The Art Of Eastern Medicine
Voltaire: “The art of medicine consists in amusing the patient while nature cures the disease.”
Alec Baldwin’s arrogant surgeon in the movie “Malice”: “When someone goes into that chapel and they fall on their knees and they pray to God that their wife doesn’t miscarry or that their daughter doesn’t bleed to death or that their mother doesn’t suffer acute neural trauma from postoperative shock, who do you think they’re praying to? … You ask me if I have a God complex. Let me tell you something: I am God.”
Phase 1: Healing And Music
As a young musician, I learned how to listen for subtle shifts in tone, in cadence and in rhythm in the music I was studying. It soon became clear to me that music requires both intuition and rigorous discipline if one is to succeed. In this way I sought ways to coax the fullest potential from the guitar or saxophone before me. Looking back now, I see that performing and composing music proved to be a wonderful training ground for my second career, in Holistic Medicine.
These days, I work in a similar fashion, listening to you and assessing your needs so as to give you the best possible treatment modality. The goal is the same, whether I’m using acupuncture, hypnosis, herbs, supplements, Qi Gong exercise or nutrition: to stimulate your immune system so you’ll resonate at your fullest potential. I do this against the backdrop of your diet, your lifestyle, your presenting symptoms and your emotional challenges. In the classical ‘Eastern approach,’ the practitioner seeks not to ‘fix’—holistic medicine is more integrative than that—but to use the modalities at his disposal to coax out the patient’s own inner healing mechanism. It is this kind of healing work that I believe in, and to which I subscribe.
Just as it takes two to tango, it takes both healer and patient together to jumpstart the healing process. In holistic medicine, the passive patient rarely does as well as one who is actively involved in the healing process. Not only do the results often come more quickly, but there is an empowering aspect to this for the individual that is all too rarely seen in Western medicine.
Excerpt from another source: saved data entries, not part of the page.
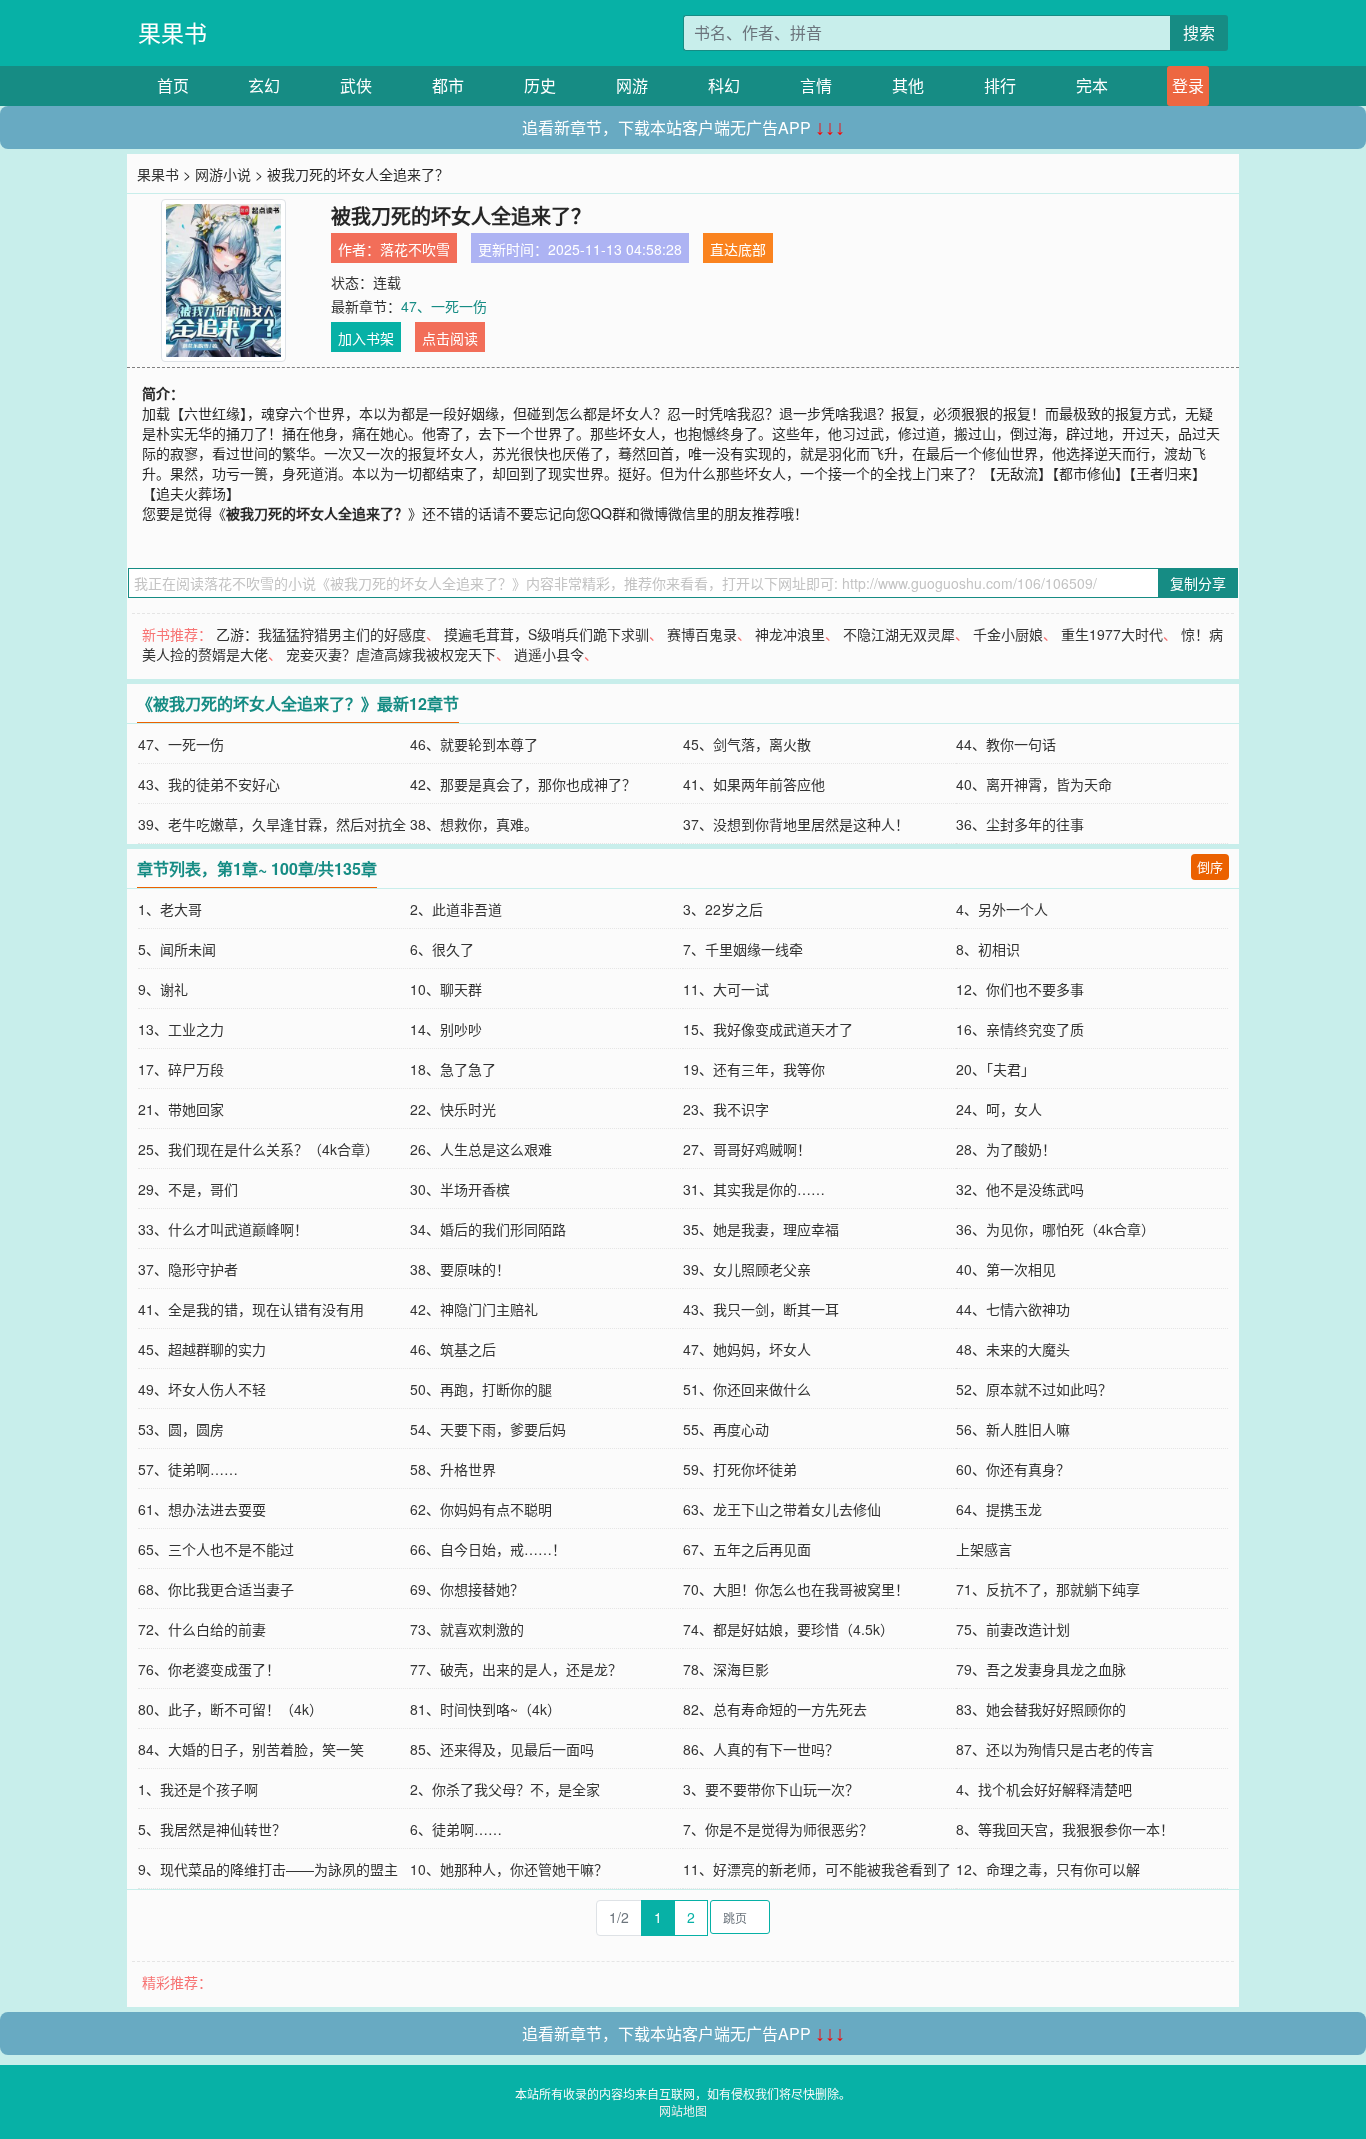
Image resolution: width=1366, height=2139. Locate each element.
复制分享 (1198, 583)
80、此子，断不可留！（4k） (230, 1709)
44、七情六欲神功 (1013, 1309)
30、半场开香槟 (460, 1189)
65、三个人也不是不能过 (216, 1549)
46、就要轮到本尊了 (474, 744)
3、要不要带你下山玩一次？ (771, 1789)
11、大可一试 (726, 989)
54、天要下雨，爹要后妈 (488, 1429)
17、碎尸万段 (181, 1069)
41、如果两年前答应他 (754, 784)
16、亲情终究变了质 (1020, 1029)
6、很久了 (442, 949)
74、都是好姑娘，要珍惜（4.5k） (788, 1629)
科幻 (724, 85)
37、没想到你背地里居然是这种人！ (796, 824)
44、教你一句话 (1006, 744)
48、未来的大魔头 (1013, 1349)
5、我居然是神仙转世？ (212, 1829)
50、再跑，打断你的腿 (481, 1389)
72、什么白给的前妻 (202, 1629)
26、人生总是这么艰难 (481, 1149)
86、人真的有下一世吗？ (761, 1749)
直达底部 (738, 249)
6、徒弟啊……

Phase 2: Healer As Private Eye
It is in this process that we look for a small key—nothing too huge or transformative, mind you—that will unlock the powerful immune system within. It’s not about turning your life inside out, so much as tweaking a few things here and there. As jumping-off points we look at energy levels, diet, emotional process, lifestyle, and family history. We are also not afraid of blood workups and/or charts—in fact we encourage them—or anything else, Western or Eastern, that helps the patient arrive at the next level of positive, and extended, wellness.
Phase 3: Change is A Process
Most psychologists will say that we humans are not very open to change; that we are life-long creatures of habit. And there may some truth in that statement. This is why hypnotherapy is such a valuable tool. It helps us implement the changes that we ultimately need to make if we wish to remain free of medication and surgery. Our subconscious, where hypnosis plays out, knows what we need to do. When our conscious and subconscious minds start to integrate, small miracles happen. We might begin improving our nutrition, exercising, changing when, and how, we eat, and even getting regular treatments. The shifts can make the difference between a deteriorating life filled with toxic medications, or one where you are in control of your own wellness. The choice lies within us.
Thus we can approach the concept of change as a gradual process, a series of baby steps that we can take, one simple level at a time. In many ways, it’s like learning a musical instrument: We begin slowly and, with time, are able to play music we never thought we could. Our bodies aren’t that different. Each small step we take on our own behalf can lead to a healthier, happier and longer life. All it requires is taking that first baby step.